**Extrait du document**:
⟨
10:03 Ils ont investi également dans le réseau, donc ça consomme du cuivre. Et puis, dans les plans qui ont été annoncés par le gouvernement chinois, il y a eu des plans pour finir les bâtiments qui avaient été construits.
10:12 Et le cuivre fait partie des métaux qui sont consommés plutôt à la fin du chantier, quand on installe les câbles électriques, quand on installe les tuyaux, etc.
10:19 Et donc la consommation de cuivre a beaucoup monté. Donc ce qui explique l'absence de réaction du cours du cuivre aujourd'hui, c'est qu'en fait, on a tendance à oublier
10:27 – et c'est quelque chose que nous, on avait en partie mal lu, il faut être très clair – c'est que la Chine n'est jamais vraiment sortie du Covid depuis 2020.
10:36 Et donc en réalité, l'activité manufacturière a tourné au ralenti. Donc il y a des stocks qui se sont constitués.
10:42 – Le cuivre qu'ils consomment aujourd'hui, c'est du cuivre qu'ils ont acheté il y a 2 ans.
10:45 – Au mois de mars, les PMI étaient très bons. Même l'État a dit "on va y aller doucement sur les aides parce que ça a l'air de bien repartir".
10:51 Mais on n'a pas eu non plus en Chine les aides qu'on a pu avoir en Europe ou aux États-Unis avec le "quoi qu'il en coûte", avec le plan pour la préservation de l'emploi.
10:59 Donc il n'y a pas eu la même épargne qui a été faite. Et donc les consommateurs chinois sont beaucoup plus prudents.
11:04 Et quand les entreprises ont vu ça, elles se sont dit "on va commencer à travailler sur nos stocks et puis on reviendra sur le marché".
⟩
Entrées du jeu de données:
⟨
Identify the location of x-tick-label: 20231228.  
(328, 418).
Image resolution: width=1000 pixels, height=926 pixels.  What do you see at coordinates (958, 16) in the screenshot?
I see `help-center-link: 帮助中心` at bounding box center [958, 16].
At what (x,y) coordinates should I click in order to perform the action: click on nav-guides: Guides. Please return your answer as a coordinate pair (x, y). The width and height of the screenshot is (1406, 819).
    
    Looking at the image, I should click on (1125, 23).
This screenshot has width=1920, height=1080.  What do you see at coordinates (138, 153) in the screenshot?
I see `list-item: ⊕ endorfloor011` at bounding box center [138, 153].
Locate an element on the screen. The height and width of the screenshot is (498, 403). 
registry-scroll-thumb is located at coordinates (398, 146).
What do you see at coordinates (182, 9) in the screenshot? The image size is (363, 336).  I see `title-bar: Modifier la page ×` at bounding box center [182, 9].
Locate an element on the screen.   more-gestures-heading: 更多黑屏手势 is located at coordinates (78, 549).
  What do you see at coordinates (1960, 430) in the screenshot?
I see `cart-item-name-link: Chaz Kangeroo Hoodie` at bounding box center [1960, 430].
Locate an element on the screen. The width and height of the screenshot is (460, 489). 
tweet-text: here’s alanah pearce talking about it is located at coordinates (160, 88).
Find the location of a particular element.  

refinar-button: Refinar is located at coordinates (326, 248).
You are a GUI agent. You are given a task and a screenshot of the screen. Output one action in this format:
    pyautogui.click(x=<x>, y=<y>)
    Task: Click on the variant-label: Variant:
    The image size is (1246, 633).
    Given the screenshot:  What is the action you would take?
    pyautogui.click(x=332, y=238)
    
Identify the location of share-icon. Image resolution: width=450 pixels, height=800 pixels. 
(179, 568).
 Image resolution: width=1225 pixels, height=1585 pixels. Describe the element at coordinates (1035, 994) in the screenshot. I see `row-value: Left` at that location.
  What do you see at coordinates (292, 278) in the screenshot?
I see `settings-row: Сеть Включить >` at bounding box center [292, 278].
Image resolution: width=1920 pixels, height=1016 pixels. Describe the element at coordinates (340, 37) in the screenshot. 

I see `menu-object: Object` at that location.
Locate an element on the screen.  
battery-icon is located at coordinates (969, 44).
⟩
**Questions de lecture**:
a: D'après l'extrait sur le cuivre et la Chine, répondez brièvement :
(i) À quel moment du chantier le cuivre est-il plutôt consommé ?
(ii) Depuis quelle année la Chine n'est-elle jamais vraiment sortie du Covid ?
(iii) Comment étaient les PMI au mois de mars ?
b: Poursuivez l'extrait sur le cuivre et la Chine juste après sa dernière phrase.

**Réponses attendues**:
a:
(i) Plutôt à la fin du chantier, quand on installe les câbles électriques et les tuyaux.
(ii) Depuis 2020.
(iii) Ils étaient très bons.

b:
11:09 Résultat, aujourd'hui les stocks de la Chine sont sur des niveaux extrêmement faibles. Et on commence à voir des fenêtres d'arbitrage revenir.
11:15 Et donc on pourrait être pas loin. D'ailleurs on commence à voir des articles fleurir sur des analyses des traders qui redeviennent positives sur le palladium,
11:23 sur l'aluminium, sur le cuivre. Et donc on a tendance à penser qu'on a mangé notre pain noir et que...
11:29 – La loi du marché va reprendre le dessus après le phénomène de déstockage.
11:33 – Oui, les stocks étant apurés, on va revenir sur quelque chose, si on ne prend pas une récession majeure dans les pays occidentaux,
11:39 ce qui n'est pas pour l'instant le scénario, on devrait revenir sur quelque chose de beaucoup plus cohérent avec le scénario qu'on avait,
11:45 que je vous rappelle, c'est que le développement de la transition énergétique va nécessiter une consommation d'énergie très importante
11:51 et surtout une consommation très importante de métaux qui devraient emmener le cours de ces métaux à des niveaux très élevés.
11:58 Ce n'est pas moi qui le dis, on le voit bien, la France a mis en place un fonds d'investissement pour sécuriser sa souveraineté en termes de matériaux minéraux.
12:08 On a une loi de la Commission européenne, la Critical Raw Materials Act, pour tenir compte de ce problème.
12:15 Les États-Unis s'en occupent aussi. Les listes de métaux critiques de la Commission européenne et des États-Unis s'allongent chaque année quasiment,
12:23 alors elles ne sont pas revues tous les ans, pas chaque année, mais elles s'allongent régulièrement et on va au-devant d'un énorme problème.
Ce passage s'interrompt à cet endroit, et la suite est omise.